Model	Success Rate	Turns	Input Tokens	Output Tokens	Cost
Opus	15/15 (100%)	27	841,142	7,633	$2.64
Sonnet	15/15 (100%)	20	536,567	5,399	$0.35
Haiku	15/15 (100%)	29	1,001,267	10,896	$0.25

Next one I’m working on is more difficult - create an S3 compliant API. At first I’ll have it be a single node, then I can expand it to be a more complicated distributed S3 cluster and have the eval framework run chaos tests.

I think this is actually really interesting idea - you can just have the models try to recreate existing distributed systems, from scratch, and see how well they do by using the existing clients (ie: postgres clients, s3 clients) as the verification layer. The models can’t rewrite Kafka from scratch yet - but they can write an eval to prove that they can’t, that prompts them with building a Kafka-compliant API running in Rust that handles chaos. And when the next generation of models can rebuild Kafka from scratch, I’ll know!

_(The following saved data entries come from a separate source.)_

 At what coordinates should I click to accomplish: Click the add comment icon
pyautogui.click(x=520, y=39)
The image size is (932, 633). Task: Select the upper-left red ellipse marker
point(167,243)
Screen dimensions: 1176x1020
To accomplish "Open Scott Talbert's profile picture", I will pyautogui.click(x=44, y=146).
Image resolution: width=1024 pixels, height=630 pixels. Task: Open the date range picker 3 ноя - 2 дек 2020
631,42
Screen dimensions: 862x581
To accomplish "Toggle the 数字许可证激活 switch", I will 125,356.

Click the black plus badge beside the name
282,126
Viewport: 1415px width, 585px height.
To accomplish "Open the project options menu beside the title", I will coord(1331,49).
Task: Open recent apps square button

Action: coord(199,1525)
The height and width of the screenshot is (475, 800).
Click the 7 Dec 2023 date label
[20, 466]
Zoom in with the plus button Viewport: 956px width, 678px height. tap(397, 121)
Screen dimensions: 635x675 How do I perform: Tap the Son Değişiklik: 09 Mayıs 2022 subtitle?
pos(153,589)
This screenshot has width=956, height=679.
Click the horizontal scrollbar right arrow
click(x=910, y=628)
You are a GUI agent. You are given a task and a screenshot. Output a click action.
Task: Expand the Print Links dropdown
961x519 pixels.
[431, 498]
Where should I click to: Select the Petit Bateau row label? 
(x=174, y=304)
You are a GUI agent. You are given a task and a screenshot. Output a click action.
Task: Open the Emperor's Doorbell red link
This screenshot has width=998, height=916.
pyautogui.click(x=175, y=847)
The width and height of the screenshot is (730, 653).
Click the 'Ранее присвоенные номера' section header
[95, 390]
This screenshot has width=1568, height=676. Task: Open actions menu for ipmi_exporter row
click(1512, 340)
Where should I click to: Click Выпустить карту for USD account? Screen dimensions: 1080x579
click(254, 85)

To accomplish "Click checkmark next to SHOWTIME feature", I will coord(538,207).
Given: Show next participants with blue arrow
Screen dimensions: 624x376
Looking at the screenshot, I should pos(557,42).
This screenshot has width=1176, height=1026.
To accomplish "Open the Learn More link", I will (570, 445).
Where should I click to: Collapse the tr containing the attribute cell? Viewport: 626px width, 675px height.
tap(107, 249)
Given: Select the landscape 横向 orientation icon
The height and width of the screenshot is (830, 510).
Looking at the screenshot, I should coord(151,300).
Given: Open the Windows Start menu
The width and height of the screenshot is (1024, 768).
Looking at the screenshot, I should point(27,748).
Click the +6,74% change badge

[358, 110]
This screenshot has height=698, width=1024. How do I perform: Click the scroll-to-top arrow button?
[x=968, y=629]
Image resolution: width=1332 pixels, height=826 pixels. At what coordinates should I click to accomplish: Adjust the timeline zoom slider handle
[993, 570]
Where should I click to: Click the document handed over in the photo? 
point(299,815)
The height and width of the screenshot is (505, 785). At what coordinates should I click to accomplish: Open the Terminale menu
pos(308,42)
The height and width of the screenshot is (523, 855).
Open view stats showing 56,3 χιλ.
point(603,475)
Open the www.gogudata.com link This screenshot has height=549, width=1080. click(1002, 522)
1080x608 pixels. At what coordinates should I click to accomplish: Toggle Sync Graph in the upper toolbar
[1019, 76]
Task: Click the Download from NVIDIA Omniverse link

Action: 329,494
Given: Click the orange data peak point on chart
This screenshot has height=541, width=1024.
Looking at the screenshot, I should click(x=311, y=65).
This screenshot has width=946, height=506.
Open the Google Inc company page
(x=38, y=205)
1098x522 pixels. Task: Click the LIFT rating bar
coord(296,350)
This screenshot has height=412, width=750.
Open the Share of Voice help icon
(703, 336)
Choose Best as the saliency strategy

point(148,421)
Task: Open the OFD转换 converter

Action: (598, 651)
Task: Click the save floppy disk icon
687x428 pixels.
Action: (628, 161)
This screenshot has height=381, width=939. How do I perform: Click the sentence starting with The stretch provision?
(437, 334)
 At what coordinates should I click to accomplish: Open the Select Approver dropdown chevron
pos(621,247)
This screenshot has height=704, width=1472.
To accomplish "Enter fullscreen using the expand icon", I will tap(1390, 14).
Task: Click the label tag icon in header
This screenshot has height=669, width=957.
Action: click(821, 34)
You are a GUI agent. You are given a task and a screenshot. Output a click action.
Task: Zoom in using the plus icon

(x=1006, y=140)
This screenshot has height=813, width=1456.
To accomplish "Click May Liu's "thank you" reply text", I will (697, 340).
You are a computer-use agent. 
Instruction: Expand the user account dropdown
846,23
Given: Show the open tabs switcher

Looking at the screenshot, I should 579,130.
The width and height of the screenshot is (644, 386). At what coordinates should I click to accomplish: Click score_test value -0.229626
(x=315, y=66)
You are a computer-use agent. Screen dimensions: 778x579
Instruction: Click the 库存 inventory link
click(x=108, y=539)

If I build up ~10-20 of these evals, and use them on different agents, I should be able to more easily have a private eval that I can use to evaluate new models and get a sense for what models are SOTA at a given time. Also a sense for what the cheapest models can do, since its advantageous to use the cheapest models if you know in advance they can handle a task.

Followup

There are so many interesting things to follow up on here:

How to avoid reward hacking?
Adding in Codex, OpenCode, etc.
- “Does Opus do better in OpenCode or Claude Code?” is a very interesting question I’d love an answer to!
Adding a dashboard for publishing a leaderboard